Греческая просветительная миссия не могла не развиваться на территории строящегося русского государства при непрерывных сношениях Византии военных и торговых с новоявленной Русью. Восток был хаотичен, неустойчив, с быстрыми передвижениями на нем народов. A Византия сама не была систематичной и настойчивой в своей христианской миссии. Передвигались границы народов и государств, менялись в связи с этим без борьбы и миссионерские центры и миссионерские епархии Византийской церкви. Но раз попавшие в каталог греческих миссионерских завоеваний имена епархий, митрополий, городов, точнее — просто территорий, продолжали уже числиться в «юрисдикции» Царьградского патриарха, хотя бы только титулярно и формально.

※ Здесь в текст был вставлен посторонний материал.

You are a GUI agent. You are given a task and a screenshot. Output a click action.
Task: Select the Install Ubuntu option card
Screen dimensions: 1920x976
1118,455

В таком порядке мы находим в (Nоtiсiaе еpisсоpоrum) τακτικά имп. Льва Мудрого (881-911 г.) невысоко, правда, поставленное, на 61-е место имя «митрополии русской». Отмечают это A. B. Горский и Gеltzеr, но Dе Bооr считает это позднейшей припиской. Существовала ли открыто и непрерывно основанная в 861-62 г. славянскими первоучителями епископия русская, с какой территорией и с каким городом она была связана, это в точности нам неизвестно. Но, несмотря на искусственную затушевку этого факта, он снова и снова проскальзывает в житийной, летописной и канонической литературе.